Incredible accent work from Ben Whishaw here, amongst everything else. Always a pleasure to have a new Ira Sachs film, and this is an odd little egg. A quietly meditative film, almost a step removed from being slice of life, a recounting of a slice of life maybe. Oh how our lives expand when you stop to think about them.
The fun subtextual throughline of Cover Up is whether Seymour Hersh’s paranoia at being asked questions in this interview that he agreed to and continue to agree to is justified or not. A prickly participant in his own documentary, Hersh’s presence enlivens an otherwise solid documentary on the quite impressive array of major journalistic breaks he’s been responsible for, from war crimes in Vietnam to the abuse in Abu Ghraib.
Fun to see that Josh Safdie is the brother injecting the severe anxiety into the blood of the Safdie Brothers films. If not as much of a living panic attack as Uncut Gems, Marty Supreme is still cut from the same cloth, a frenetic film bouncing from catastrophe to catastrophe without let-up, all grounded by a compelling performance from Timothee Chalamet. What price glory indeed.
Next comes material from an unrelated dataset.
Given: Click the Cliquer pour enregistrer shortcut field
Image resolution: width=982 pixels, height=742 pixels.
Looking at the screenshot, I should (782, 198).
Certainly one of the films that I will have watched in 2026. I dunno, it’s a fun way to start the year. It’s all absolute hokum, of course, and it is massively skating on personality and cool visual location title cards, but the convoluted nature of the thing is fun, and Justice Smith is great in it and deserves all the roles he can get, so I’m perfectly happy with my choices here.